# Mystery Mix..the guessing Game!



## ks75852 (Aug 17, 2011)

I think I posted this in the wrong forum earlier. Here is my little mystery rescue Jack.

I adopted Jack from the humane society about 2 months. He is a hit with EVERYONE! I was told he was a rat terrier mix, but he looks far from that. He is currently 4 months and around 20 lbs. He was fluffy when we first got him, but he shed that hair off and now has a smooth coat. He was also a natural born fetcher and has webbed feet, so may have some lab in him? He also has a curly tail that loops around and lays on his back and has developed wrinkles on his face that let him show all of his emotions. He is VERY smart and learned to sit on the first day we got him. He's also quickly caught on to other commands. Jack is very alert to his surroundings - paying close attention to strangers outside (he doesn't want anyone to hurt his momma) and paper that is blown around by the fan inside.

His sister that was also at the humane society was black with brown on her face (around her eyes). The humane society thought maybe doberman mixed in..but I'm not sure about that either.


----------



## ks75852 (Aug 17, 2011)

no guesses?


----------



## melundie (Aug 2, 2011)

We gad a similar looking mutt when I was growing up. I think she was a lab/terrier mix of some sort. If you're really that curious you can get the dog DNA tested for like $140.

PS--better be careful of that "protective" behavior.


----------



## ks75852 (Aug 17, 2011)

How would you suggest working on the protective behavior? Right now, I usually pull him away and keep walking, telling him no and quiet and turning his mouth to the side so he'll be quiet.

BTW, Colby is PRECIOUS! What kind?


----------

+ + +

Actions to take =
a – From the mystery mix thread, copy the passage from "## melundie (Aug" to "he'll be quiet." word for word.
b – Answer these questions using the mystery mix thread:
(i) What age and weight does the thread give for Jack?
(ii) What did Jack's sister at the humane society look like?
(iii) About how much does dog DNA testing cost, according to the thread?

Records provided =
+ + +

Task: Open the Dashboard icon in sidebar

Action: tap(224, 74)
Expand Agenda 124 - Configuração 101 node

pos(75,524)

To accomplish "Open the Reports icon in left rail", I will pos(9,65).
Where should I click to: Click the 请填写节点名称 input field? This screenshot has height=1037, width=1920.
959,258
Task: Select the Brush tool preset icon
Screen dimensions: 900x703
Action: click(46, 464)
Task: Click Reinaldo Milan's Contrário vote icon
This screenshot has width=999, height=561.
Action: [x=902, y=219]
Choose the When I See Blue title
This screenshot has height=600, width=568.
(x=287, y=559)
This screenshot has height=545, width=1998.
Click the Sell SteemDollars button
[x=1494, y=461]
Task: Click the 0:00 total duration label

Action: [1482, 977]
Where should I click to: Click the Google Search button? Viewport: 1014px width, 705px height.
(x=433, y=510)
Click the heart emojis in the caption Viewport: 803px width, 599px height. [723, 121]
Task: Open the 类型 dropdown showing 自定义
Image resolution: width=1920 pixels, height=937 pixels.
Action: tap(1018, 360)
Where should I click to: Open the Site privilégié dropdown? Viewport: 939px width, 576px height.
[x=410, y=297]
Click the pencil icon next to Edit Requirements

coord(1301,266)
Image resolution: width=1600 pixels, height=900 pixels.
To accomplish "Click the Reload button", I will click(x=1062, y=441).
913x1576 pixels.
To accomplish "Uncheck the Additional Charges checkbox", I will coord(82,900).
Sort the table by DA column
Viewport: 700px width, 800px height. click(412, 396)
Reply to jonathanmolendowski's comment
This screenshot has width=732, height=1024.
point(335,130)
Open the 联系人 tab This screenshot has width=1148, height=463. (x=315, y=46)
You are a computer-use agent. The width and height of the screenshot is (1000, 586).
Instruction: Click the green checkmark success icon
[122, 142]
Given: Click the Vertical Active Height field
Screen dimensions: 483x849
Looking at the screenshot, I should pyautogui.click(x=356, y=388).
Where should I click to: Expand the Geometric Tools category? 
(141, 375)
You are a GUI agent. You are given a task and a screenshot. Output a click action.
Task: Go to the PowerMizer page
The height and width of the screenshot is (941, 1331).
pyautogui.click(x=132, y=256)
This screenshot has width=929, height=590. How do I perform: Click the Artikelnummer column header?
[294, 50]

+ + +

Answers in order =
a –
## melundie (Aug 2, 2011)

We gad a similar looking mutt when I was growing up. I think she was a lab/terrier mix of some sort. If you're really that curious you can get the dog DNA tested for like $140.

PS--better be careful of that "protective" behavior.


----------



## ks75852 (Aug 17, 2011)

How would you suggest working on the protective behavior? Right now, I usually pull him away and keep walking, telling him no and quiet and turning his mouth to the side so he'll be quiet.

b –
(i) He is 4 months old and weighs around 20 lbs.
(ii) She was black with brown on her face, around her eyes.
(iii) About $140.